Robert R. McGill, Esquire

Medical Retirement Benefits for US Government Employees: Entrenchment

Once a Federal Disability Retirement application has been formulated, prepared, streamlined and filed though one’s Agency (or, if separated from one’s agency for more than 31 days, then directly with the Office of Personnel Management), then there begins to exist a sense of “trench warfare” — of waiting, and waiting.  

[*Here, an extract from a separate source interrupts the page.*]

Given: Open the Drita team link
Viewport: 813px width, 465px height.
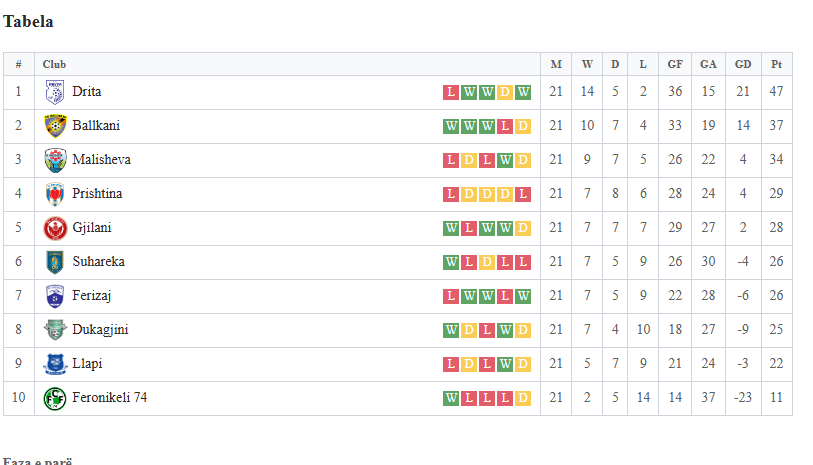Looking at the screenshot, I should [x=87, y=92].
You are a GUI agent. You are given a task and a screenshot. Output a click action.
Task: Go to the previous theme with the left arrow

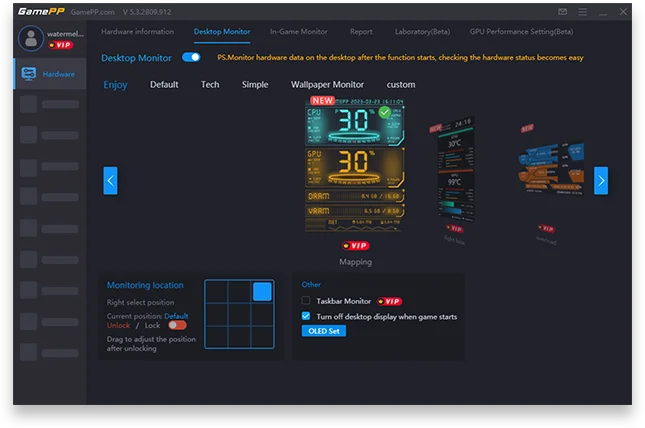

In response, there is always the frustration of waiting; however, the better course of action is to actively embrace the entrenchment, and to engage in productive actions — of either working as much as possible at the job from which one has filed for Federal Disability Retirement; or to find another, part-time work which can supplement the lack of income during the process.

Entrenchment can be a frustrating time, precisely because it makes one feel as if no progress is being made.  Yet, as waiting is part of the process of filing for, and becoming approved for, Federal Disability Retirement benefits under FERS or CSRS, the art of trench warfare, and the acceptance of entrenchment, in awaiting the decision from the Office of Personnel Management, is the most productive course of action.